From the office of Governor Tim Kaine, convener, 26 May 2009
***Note the use of the term "convener" in the above. As did former convener Dean, I am dropping the term "chairperson," not to mention (gasp!…for a little effect there) the sexist term "chairman," thus putting everyone on the same level, except, of course, that you will follow orders without delay, since some are always more equal than others, even on a level playing field. The president is seriously considering dropping the title "Commander-in-Chief," preferring something warmer and fuzzier. He has asked for suggestions, and the staffer who comes up with a winner will be rewarded with a bonus not to exceed 79 cents, since bonuses are in ill repute at this time, except at the companies which have received stimulus payments. If the national debt is ever paid-off, the bonus will be increased, no matter which century in the future, assuming there is a future – little joke there in celebration of Kim Jong Il's latest nuclear blast on Memorial Day.
***As planned, the president will undertake another "apology tour" next week and has requested appropriate wordings for his stops in Saudi Arabia, Egypt, Germany, and Normandy. He has asserted that he did not genuflect before King Abdullah on his recent trip to Riyadh and that he will not do it again. The wag who put the cross-symbol on a picture of the king at the bottled-water keg and non-trans-fat, non-hamburger (eating grease okay if Senator Biden does), non-hotdog, non-dairy-product-of-any-kind, non-chocolate, non-smoking (smoking okay if Obama lights up), veggie-fortified, yogurt-enhanced snack-bar and body-mass-chart, carbon-cap-graph, endangered-species-obituary-wall-chart, blue-state-map, and Bush-dart-board, when apprehended, will be water-boarded when Speaker Pelosi is out of town again or appears before the ethics committee concerning her recent press-conference flapdoodles, whichever comes first.
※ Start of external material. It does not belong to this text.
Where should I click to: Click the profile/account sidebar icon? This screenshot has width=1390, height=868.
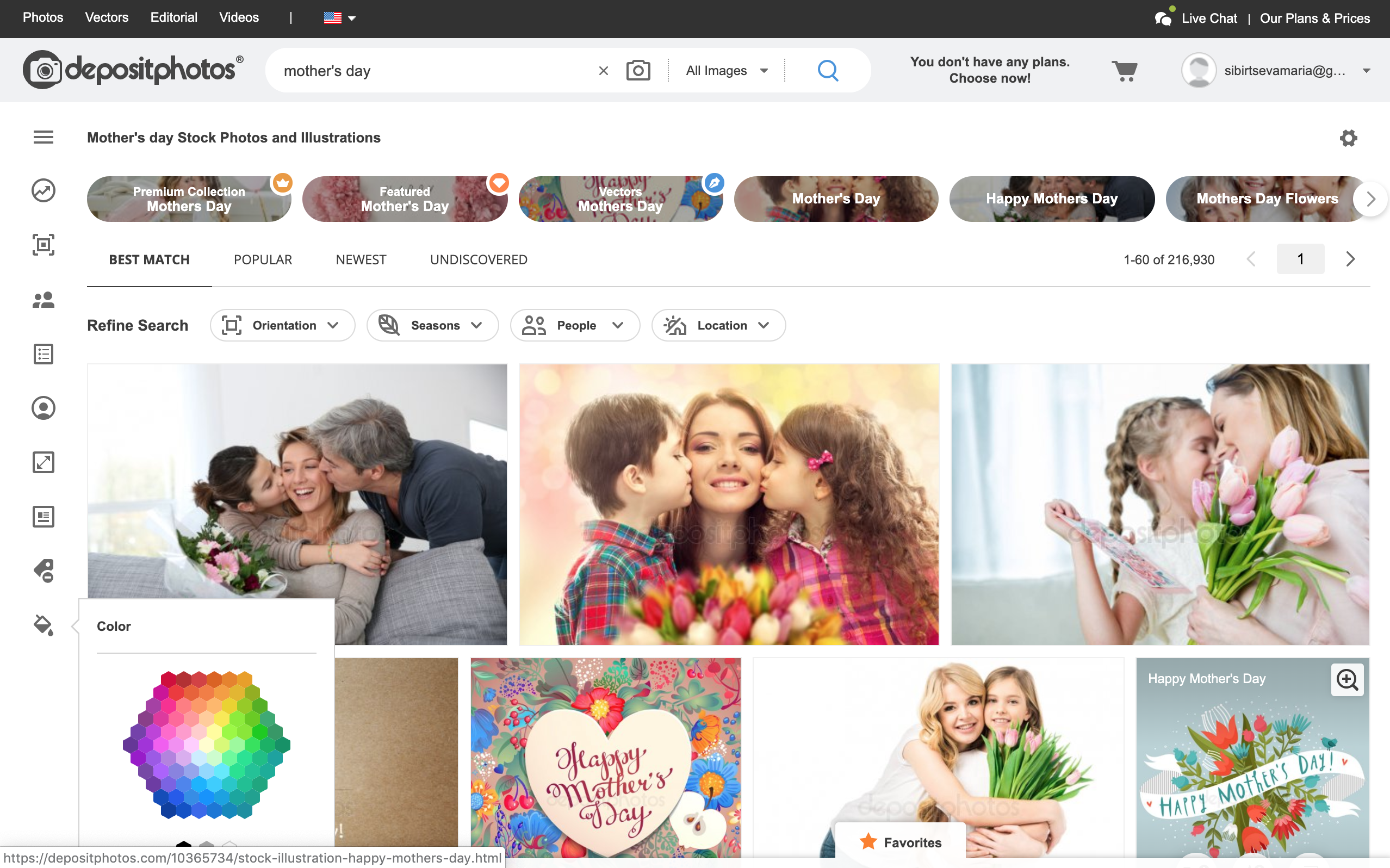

The president has indicated that he still plans to apologize for this country's existence to every other country before 04 July, but has made it plain that he did not say in which year this would be accomplished.
***Speaker Pelosi has expressed her appreciation for staffers' suggestions concerning her current trip to China, in which she has promised to chastise the Chinese for exporting a bunch of lead-lined toys and shabby shoes, skivvies, and pirated CDs to this country, as well as for their constant whining about their U.S. dollars which lose more value every day. In order to help the president apologize for making war on terrorists and thus upsetting the world, she will present his autographed pictures of Abu Ghraib and Guantanamo and discuss the evil of torture with Chinese officials, who are known to be among the most knowledgeable torturers in the Far East, second only to the keepers of the East-Russian gulags in the Outer Mongolia area.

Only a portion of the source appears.